A Bath Township man is charged in federal court with running a darknet operation that prosecutors said laundered more than $300 million worth of cryptocurrency often used for illegal transactions in underground marketplaces.
Larry Dean Harmon faces several charges detailed in an indictment handed up by a grand jury in Washington, D.C. Federal prosecutors say Harmon, 36, ran a service that allowed customers to send bitcoin and obscure its origin. Such services are known as “mixing” or “tumbling.”
Federal prosecutors say Harmon’s operation, called Helix, partnered with the online underground marketplace AlphaBay to provide money laundering for customers who accessed the marketplace through the darknet, which is not accessible through internet browsers used by most of the public.
AlphaBay was known as a place where customers went to buy drugs, fraudulent ID documents and other illegal items. Federal authorities shut it down in 2017 and said drugs bought on what was then the largest darknet marketplace were tied to overdose deaths.
Helix exchanged at least 354,468 bitcoins, the equivalent of about $311 million at the time of the transactions, the indictment states. In addition to AlphaBay, the service was used in connection with the marketplaces Agora Market, Nucleus and Dream Market.
The grand jury indicted Harmon in December, and his case was unsealed in federal court in Akron on Feb. 6, the same day IRS and FBI agents arrested him and searched his home and office properties in the Akron area. The same day, authorities in Belize searched a vacation property that Harmon leased, according to a court filing by Assistant U.S. Attorneys Daniel Riedl and Christopher Brown.
Harmon, who owns the businesses Coin Ninja and Harmon Web Innovations, is charged with conspiracy to launder money instruments, operating an unlicensed money transmitting business and money transmission without a license.
Federal prosecutors are seeking millions of dollars in financial penalties and want Harmon to forfeit his house on Yellow Creek Road, as well as additional property in Akron and Aurora, Colorado. Harmon has “massive” cryptocurrency assets, Riedl’s and Browns’ filing says. They cite a spreadsheet agents found that they say lists cryptocurrency and U.S. dollar assets totaling nearly $57 million and wrote that he may have other holdings the government hasn’t yet identified.
U.S. Magistrate Judge Kathleen Burke in Akron on Tuesday ordered that Harmon remain in the custody of the U.S. Marshals Service and sent to Washington, D.C. for prosecution. She wrote in an order that the case against him appears strong, that he faces a long prison sentence if convicted and that he has ties outside the country.
Harmon’s attorney did not immediately return a phone call.

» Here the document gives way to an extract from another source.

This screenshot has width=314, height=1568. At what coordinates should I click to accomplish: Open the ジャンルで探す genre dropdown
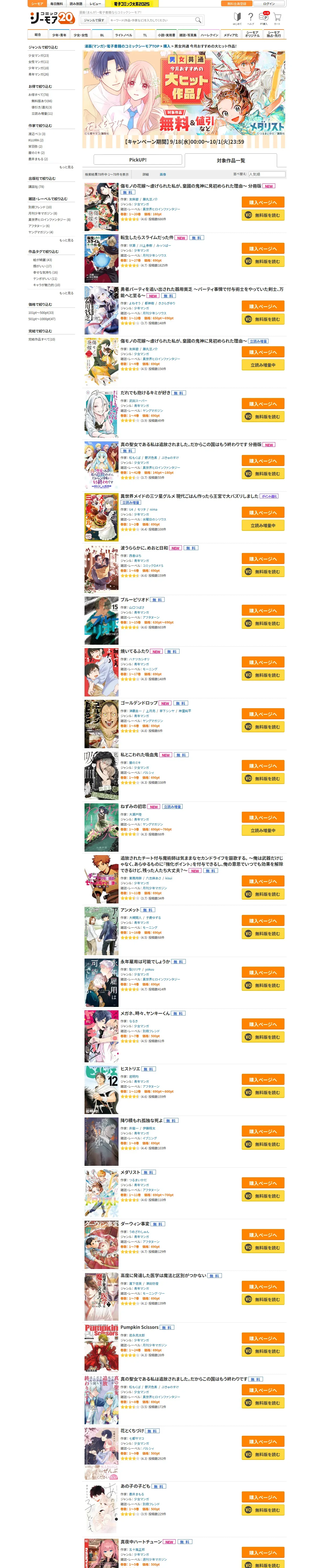tap(94, 20)
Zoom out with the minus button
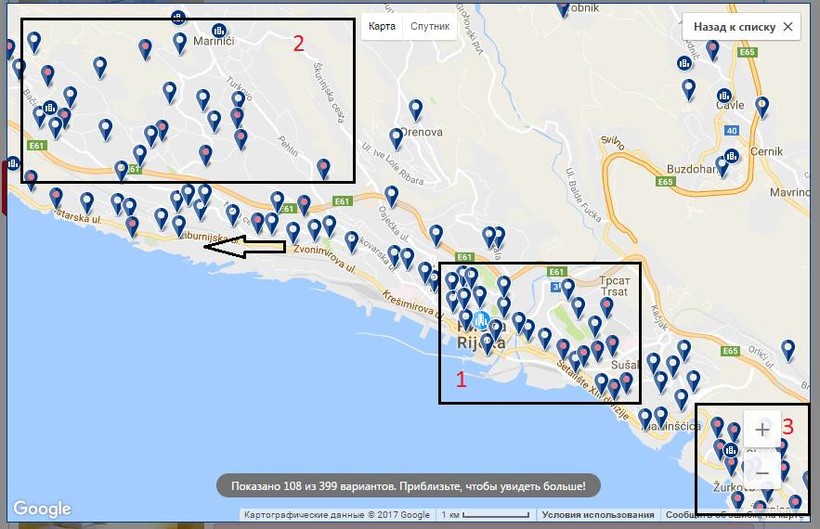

In addition to Helix, Harmon owned a darknet search engine called Grams. His two operations were affiliated and some referred to them as “Grams-Helix,” the indictment says.
Prosecutors said in court records that they found a photograph in Harmon’s email account that showed a laptop with browser tabs open for Helix and an administrator page for Grams. Authorities also recovered evidence during the search of his unit at the Grand Caribe resort in Belize that tied him to Gram and Helix, including external hard drives and tools used with cryptocurrency, Riedl and Brown wrote.
Harmon advertised Helix as a way to hide transactions from law enforcement, writing in August 2014 that “there is no way LE would able to tell which addresses are helix addresses,” according to prosecutors.
Helix partnered with AlphaBay in November 2016. AlphaBay operators recommended that customers use a bitcoin tumbling service and provided a link for Grams-Helix’s website, the indictment states.
An FBI agent transferred 0.16 bitcoin from an AlphaBay bitcoin wallet to Helix on Nov. 8, 2016. Helix exchanged it for an equivalent amount, less a 2.5 percent fee, according to the indictment.
Riedl and Brown wrote in their filing that Harmon was aware of the potential threat of law enforcement. He posted in one comment that he didn’t want any “UC,” or undercover agent, working for him and asked “Can you guys think of any ways I could make him prove he wasn’t a UC?”
Harmon started shutting down Grams and Helix in December 2017, prosecutors say.
The Justice Department said Canadian citizen Alexandre Cazes, known online as “Alpha02” and “Admin,” was AlphaBay’s creator and administrator. He killed himself while in custody in Thailand in July 2017, according to a news release.